Block writes were always going to be the metric I was most sensitive to, because of the above-described workflow. You can see that there is a strong levelling-off of block write performance just below 390 MBytes/sec. The mirrored configurations increase their write speed at half the rate of the RAID-Z configurations, as we would expect from the slower writes indicated in the model. The "ideal" line is fairly arbitrary, as it's an extrapolation of performance from fairly few data points. It is, however, indicative of what the performance model might predict.

Block Reads, MB/sec

Sustained read performance is much less limited than with writes. The "ideal" line also has a 33% steeper slope than with the writes: it appears we consistently achieve four block reads in the same time as it take to do three block writes. Strangely, the 4+1 RAID-Z groups underperform by a fair bit (I can't comment as to the statistical significance, at the moment, but it seems fairly consistent). The 7×2 mirror configuration tops out at 735 MB/s on reads, which seems fairly decent.

Random Seeks /sec

I'll admit that the random seek performance figures baffle me a bit. Everything I've read so far suggested that random seek performance would scale linearly with the number of vdevs (or disks in the mirror). Instead, the numbers line up fairly well with a logarithmic graph. Am I running into lots of vibration? Am I hitting an unexpected bottleneck that's unrelated to data transfer over the bus?

This is a beast of a post already. I'll push this out to the world, and start writing up the next installment, wherein I note that one of the SATA controllers is, in fact, on a slower PCI-X bus, and what I do to fix it.

edit: All of this was on Solaris Express Community Edition, Nevada 70, with the ZFS boot patch applied.

Related Entries:
Further benchmarks, and a step back for consideration
Install 2 of N. Continue?
Install 1 of N. Begin?
More storage desires
ZFS performance models for a streaming server
Comments (4)  Permalink

Comments

mrb @ 17.09.2007 19:15 London/GMT
The I/O throughput difference between reads and writes (on raidz) is explained by the fact that when reading from raidz , zfs doesn't read the parity blocks. So reads are faster.
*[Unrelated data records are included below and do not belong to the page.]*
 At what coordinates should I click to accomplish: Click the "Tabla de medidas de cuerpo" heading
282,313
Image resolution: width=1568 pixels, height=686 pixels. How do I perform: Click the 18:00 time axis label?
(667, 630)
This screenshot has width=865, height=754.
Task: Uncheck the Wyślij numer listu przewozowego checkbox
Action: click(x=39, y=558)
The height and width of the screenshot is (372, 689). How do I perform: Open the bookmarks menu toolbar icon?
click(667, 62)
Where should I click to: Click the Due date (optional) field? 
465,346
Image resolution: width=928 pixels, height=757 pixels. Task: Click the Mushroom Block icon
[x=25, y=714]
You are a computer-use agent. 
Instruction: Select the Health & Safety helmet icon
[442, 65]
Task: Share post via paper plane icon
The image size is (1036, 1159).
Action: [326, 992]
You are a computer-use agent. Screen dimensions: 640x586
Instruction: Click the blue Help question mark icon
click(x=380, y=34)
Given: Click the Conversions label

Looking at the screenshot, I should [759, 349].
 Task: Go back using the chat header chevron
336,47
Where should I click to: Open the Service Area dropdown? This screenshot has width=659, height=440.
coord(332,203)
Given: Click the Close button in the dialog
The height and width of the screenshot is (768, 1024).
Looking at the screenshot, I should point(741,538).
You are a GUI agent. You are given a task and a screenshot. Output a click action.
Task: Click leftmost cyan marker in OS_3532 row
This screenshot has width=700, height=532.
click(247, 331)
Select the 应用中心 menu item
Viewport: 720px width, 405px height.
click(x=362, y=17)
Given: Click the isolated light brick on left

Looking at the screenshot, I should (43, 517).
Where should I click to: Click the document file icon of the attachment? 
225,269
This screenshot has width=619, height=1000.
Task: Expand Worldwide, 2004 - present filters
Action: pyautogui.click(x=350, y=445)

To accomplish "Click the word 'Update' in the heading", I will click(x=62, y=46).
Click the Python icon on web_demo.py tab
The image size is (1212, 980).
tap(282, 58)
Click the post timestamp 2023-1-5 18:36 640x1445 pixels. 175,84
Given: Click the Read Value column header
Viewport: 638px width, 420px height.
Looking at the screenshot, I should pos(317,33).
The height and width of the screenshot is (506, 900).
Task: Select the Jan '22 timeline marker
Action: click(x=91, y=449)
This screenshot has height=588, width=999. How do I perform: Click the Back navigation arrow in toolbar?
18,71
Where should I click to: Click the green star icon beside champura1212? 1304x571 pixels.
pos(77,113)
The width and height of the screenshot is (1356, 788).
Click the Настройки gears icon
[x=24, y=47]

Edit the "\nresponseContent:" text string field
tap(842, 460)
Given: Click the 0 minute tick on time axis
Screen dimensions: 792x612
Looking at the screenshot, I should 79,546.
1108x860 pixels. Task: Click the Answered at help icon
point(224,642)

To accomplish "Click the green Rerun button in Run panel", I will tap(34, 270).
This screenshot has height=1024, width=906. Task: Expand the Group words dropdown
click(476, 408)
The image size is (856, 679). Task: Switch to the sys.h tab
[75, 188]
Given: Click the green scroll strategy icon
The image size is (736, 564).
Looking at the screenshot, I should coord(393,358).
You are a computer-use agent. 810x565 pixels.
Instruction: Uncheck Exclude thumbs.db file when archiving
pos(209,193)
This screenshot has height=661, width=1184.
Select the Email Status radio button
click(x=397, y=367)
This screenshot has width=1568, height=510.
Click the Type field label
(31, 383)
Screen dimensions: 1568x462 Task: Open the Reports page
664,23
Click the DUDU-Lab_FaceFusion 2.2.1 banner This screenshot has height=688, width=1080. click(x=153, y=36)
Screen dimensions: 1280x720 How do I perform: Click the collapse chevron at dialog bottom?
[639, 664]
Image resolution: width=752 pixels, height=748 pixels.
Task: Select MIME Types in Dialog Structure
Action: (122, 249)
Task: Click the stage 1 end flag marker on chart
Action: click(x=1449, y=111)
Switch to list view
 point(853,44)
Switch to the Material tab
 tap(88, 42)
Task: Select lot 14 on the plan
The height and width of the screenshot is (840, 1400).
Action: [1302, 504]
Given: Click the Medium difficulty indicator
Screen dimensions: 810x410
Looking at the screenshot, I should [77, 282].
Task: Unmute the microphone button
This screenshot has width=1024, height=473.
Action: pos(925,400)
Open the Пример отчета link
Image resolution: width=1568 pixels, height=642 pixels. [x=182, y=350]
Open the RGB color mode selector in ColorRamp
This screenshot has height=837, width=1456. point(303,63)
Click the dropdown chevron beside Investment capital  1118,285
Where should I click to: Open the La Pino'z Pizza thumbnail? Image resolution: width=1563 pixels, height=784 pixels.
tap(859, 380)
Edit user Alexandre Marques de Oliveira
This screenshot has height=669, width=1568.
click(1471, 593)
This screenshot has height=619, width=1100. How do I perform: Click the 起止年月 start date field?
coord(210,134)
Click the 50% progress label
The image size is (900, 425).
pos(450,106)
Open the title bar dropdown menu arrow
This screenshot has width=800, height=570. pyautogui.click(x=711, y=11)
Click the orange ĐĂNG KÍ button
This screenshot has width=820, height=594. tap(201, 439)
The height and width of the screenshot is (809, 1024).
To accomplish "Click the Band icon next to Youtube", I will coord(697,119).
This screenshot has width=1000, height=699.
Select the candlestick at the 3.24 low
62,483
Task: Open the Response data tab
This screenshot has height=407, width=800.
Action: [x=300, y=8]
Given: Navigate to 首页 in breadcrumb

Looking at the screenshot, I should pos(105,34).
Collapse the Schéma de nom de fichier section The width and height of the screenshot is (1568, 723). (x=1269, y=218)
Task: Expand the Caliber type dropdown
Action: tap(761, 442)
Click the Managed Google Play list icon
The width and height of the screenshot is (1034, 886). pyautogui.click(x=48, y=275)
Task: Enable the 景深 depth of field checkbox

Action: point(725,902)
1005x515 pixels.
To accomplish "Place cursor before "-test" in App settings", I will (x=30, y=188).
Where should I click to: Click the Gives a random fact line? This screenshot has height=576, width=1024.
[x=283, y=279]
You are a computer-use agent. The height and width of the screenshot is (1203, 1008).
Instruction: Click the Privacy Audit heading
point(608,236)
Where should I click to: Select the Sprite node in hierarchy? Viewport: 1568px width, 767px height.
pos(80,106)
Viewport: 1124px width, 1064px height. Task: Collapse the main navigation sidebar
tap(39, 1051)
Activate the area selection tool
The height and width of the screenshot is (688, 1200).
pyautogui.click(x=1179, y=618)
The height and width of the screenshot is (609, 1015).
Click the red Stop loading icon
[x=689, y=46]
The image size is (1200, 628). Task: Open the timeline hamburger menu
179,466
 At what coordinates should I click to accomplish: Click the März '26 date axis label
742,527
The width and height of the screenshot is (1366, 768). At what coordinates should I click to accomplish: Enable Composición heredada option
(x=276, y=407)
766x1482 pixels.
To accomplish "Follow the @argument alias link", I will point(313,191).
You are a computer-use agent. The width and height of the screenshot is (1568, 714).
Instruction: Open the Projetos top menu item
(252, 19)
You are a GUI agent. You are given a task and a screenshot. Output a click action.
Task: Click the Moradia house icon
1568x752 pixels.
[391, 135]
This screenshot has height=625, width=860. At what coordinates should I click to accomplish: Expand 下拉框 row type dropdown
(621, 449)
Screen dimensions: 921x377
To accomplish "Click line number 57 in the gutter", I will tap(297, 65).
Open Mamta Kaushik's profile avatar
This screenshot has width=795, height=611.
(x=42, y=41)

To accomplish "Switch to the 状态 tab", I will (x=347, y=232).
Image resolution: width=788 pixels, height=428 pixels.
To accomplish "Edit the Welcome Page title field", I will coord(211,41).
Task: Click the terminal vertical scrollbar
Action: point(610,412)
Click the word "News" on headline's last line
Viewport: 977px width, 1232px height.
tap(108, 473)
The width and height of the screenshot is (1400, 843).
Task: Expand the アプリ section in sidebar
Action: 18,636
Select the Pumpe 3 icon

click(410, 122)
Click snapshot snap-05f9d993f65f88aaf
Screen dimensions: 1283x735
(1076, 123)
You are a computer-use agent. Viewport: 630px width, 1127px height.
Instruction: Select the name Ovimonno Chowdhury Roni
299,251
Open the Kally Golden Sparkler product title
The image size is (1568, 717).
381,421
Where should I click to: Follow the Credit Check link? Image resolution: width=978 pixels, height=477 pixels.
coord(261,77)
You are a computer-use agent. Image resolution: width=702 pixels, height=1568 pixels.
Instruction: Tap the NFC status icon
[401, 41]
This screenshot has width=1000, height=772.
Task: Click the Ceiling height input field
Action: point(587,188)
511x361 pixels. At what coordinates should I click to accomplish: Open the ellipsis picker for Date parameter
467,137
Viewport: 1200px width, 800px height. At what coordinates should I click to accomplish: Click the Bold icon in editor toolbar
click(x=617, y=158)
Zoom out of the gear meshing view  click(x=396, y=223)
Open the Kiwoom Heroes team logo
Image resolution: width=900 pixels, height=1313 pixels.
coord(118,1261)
With a 2+1 raidz, the read throughput is theoretically 50% higher than the write throughput (3/2). This is close to what you observe with 4 data disks: ~280 MB/s vs. ~200 MB/s.

With a 4+1 raidz, the read throughput is theoretically 25% higher (5/4). Again this is close to your 4-data-disk observation: 250 MB/s vs. 200 MB/s.
mrb @ 17.09.2007 19:30 London/GMT
Your server config has been very well chosen by the way. You got an incredible bang-for-the-buck with these CPUs, this SATA card and the disks.
adam @ 17.09.2007 23:40 London/GMT
@mrb: Thanks! Bang for buck was really a primary concern of mine when speccing things out. I saw ZFS as being a way of whipping a collection of big, dumb disks into respectable shape.

I need to look at my numbers again to see if I can square what you say with my test results. That 4/3 ratio comes out very strongly in further numbers (not published yet) when I run into strong PCI bus contention (to come in my next zfs-related entry).
mrb @ 18.09.2007 04:33 London/GMT
Don't forget that the more disks you have, the more you will see your experimental results diverge from these ratios. Because other factors come into play: CPU usage, I/O scheduling, etc...

The max theoretical bandwidth of a 64-bit 100-MHz PCI-X bus is 800 MByte/s (100*64/8). In practice, expect 75-80% of this: ~600 MByte/s. Even if your 2 cards where on 2 100-MHz buses, this would be *way* sufficient to handle the 735 MByte/s read throughput you notice in the 14-disk mirror case (367.5 MByte/s per bus).

Try reporting the output of "vmstat 1" in your next blog entry, to try to guess what are the bottlenecks (if any).
No new comments allowed (anymore) on this post.